Enhancing Fetal Health Classification Using xGBoost Endorsed kBestFS Feature Selection and Comprehensive Performance Analysis
摘要
An essential component of prenatal care is fetal health monitoring, traditionally relying on subjective methods such as ultrasound and cardiotocography (CTG). This project aims to develop a strong classification scheme for predicting fetal health status utilizing several deep learning (DL) and machine learning (ML) models. The research employs feature selection techniques, including correlation analysis and SelectKBest, to enhance model performance by reducing dimensionality and eliminating irrelevant features.
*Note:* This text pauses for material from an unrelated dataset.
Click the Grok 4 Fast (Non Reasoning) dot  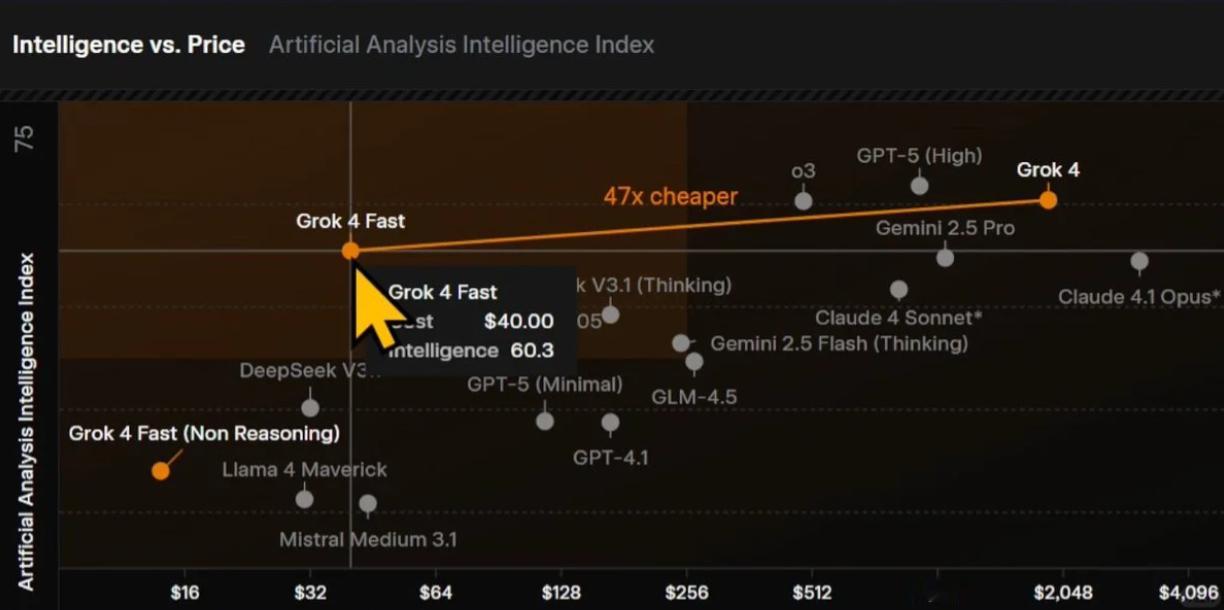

The xGBoost endorsed kBestFS approach is utilized to identify the optimal number of features, significantly improving the models’ performance. The project compares the results of different models, including Random Forest (RF), Gradient Boosting (GB), AdaBoost, XGBoost, Support Vector Machine (SVM), K-Nearest Neighbors (KNN), Logistic Regression (LR), and Deep Neural Networks (DeepNN). It aims to find the best course of action. The outcomes demonstrate that feature selection using SelectKBest and xGBoost significantly improves model accuracy, interpretability, and computational efficiency. The study also assesses additional performance indicators including precision, recall, F1-score, and ROC-AUC to offer a thorough evaluation of the model’s performance.